### THE PROBLEM
Could you return every line of the records below that contains the word "Commission"?
####################
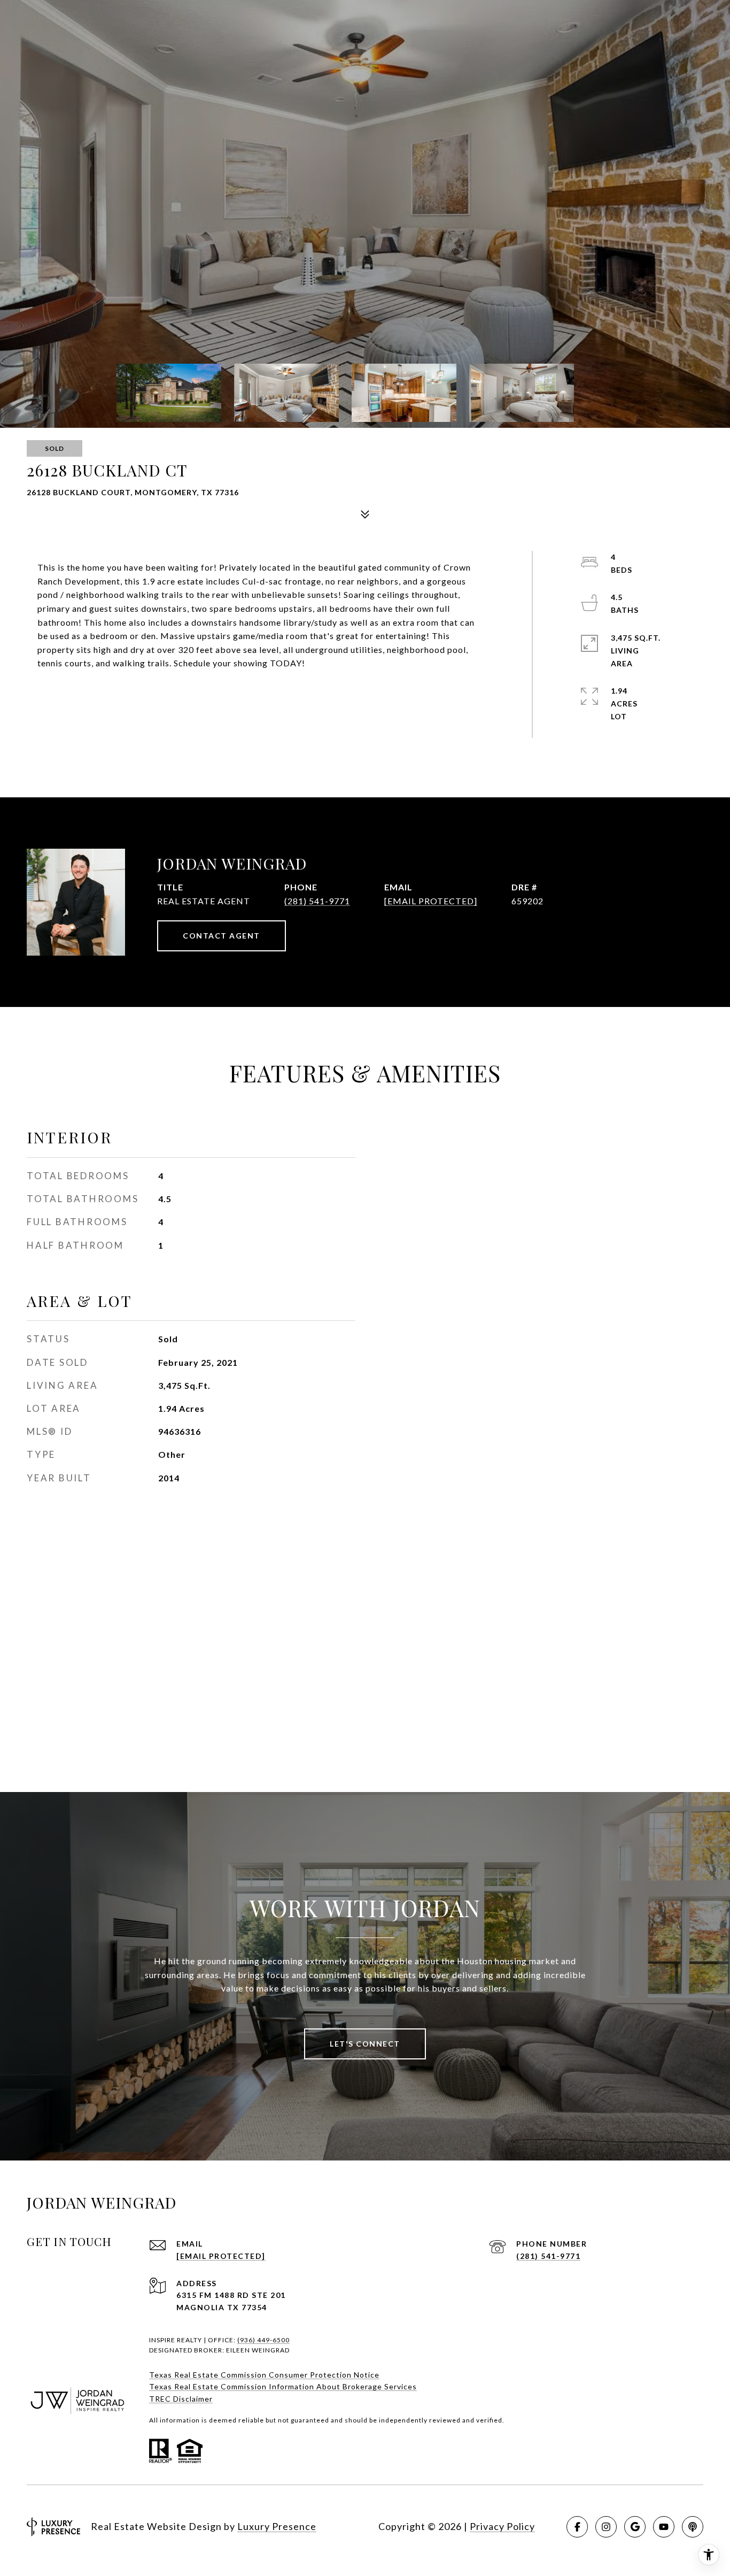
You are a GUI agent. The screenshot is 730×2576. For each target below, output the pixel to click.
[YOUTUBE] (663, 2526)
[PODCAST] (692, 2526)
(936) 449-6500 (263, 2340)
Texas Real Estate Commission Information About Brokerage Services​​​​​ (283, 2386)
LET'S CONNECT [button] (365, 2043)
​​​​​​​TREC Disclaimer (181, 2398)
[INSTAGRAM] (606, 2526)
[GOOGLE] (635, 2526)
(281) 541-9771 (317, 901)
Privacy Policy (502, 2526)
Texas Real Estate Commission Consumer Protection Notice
####################
### SOLUTION FOR THIS TASK
Texas Real Estate Commission Information About Brokerage Services​​​​​ (283, 2386)
Texas Real Estate Commission Consumer Protection Notice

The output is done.